Migrationsbias
Nicht alle müssen sich gleich stark integrieren
In der Deutschschweiz sind die Erwartungen an die als ausländisch wahrgenommene Bevölkerung höher als an den Rest der Menschen im Land.

Schweizerischer als schweizerisch: Punkto lokales gesellschaftliches Engagement und Einhalten der Prinzipien der Verfassung soll das die als ausländisch wahrgenommene Bevölkerung sein. | Foto: Sabina Bobst / Keystone
Wird von Personen, die als ausländisch betrachtet werden, mehr Integration erwartet als von der übrigen Bevölkerung? Stefan Manser- Egli und Philipp Lutz vom Nationalen Forschungsschwerpunkt «On the move» haben dieses Phänomen gemessen. Ihre Studie zeigt einen Migrationsbias in der Deutschschweiz, den es in der Romandie nicht gibt.
Tausend Personen, die nach dem Zufallsprinzip in zwei Gruppen aufgeteilt wurden, beantworteten zwölf Fragen zu gesellschaftlichen Normen. Die erste Gruppe bewertete, für wie wichtig sie diese «für Menschen generell» halten. Die zweite bewertete, wie wichtig sie ihnen bei sogenannten Ausländerinnen und Ausländern sind. Die Begrifflichkeit wurde extra so gewählt, weil sie im öffentlichen Diskurs dominiert. Die Befragten in der Deutschschweiz hatten teilweise höhere Erwartungen an Letztere als an die übrige Bevölkerung. Dies insbesondere bei den Punkten lokales gesellschaftliches Engagement und Einhalten der Prinzipien der Verfassung. Der Bias ist zwar nicht sehr ausgeprägt, einige Prozentgrössen aber statistisch signifikant.
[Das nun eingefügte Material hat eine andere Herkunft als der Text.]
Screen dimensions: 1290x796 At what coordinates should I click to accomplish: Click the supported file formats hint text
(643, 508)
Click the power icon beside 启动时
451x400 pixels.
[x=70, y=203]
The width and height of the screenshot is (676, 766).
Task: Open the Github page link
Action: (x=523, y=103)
In der Romandie spielt diese Voreingenommenheit dagegen kaum eine Rolle. Wenn es um Religion, Arbeit und Gleichstellung geht, sind die Erwartungen an die Gesellschaft allgemein sogar höher als an die als ausländisch wahrgenommene Bevölkerung. Die Originalität der Forschungsarbeit liegt jedoch in der Methodik. Qualitative Untersuchungen hatten bereits gezeigt, dass der Diskurs über Integration systematisch auf die sogenannte ausländische Bevölkerung abzielt, während er die Mehrheitsbevölkerung ignoriert. Diese Hypothese war jedoch noch nie durch eine quantitative empirische Studie überprüft worden.
«Wir würden das Experiment gerne in den Niederlanden wiederholen, wo der Integrationsdiskurs ebenfalls heftig geführt wird. Wir möchten prüfen, ob der beobachtete Migrationsbias über die Grenzen hinausgeht», erklärt Stefan Manser-Egli, der aktuell an der Universität Amsterdam arbeitet. Für ihn wirft das Ergebnis die Frage auf: «Wenn das Konzept der Integration zu Doppelstandards führt, sollten wir dann nicht universelle Normen bevorzugen, die für alle gelten?»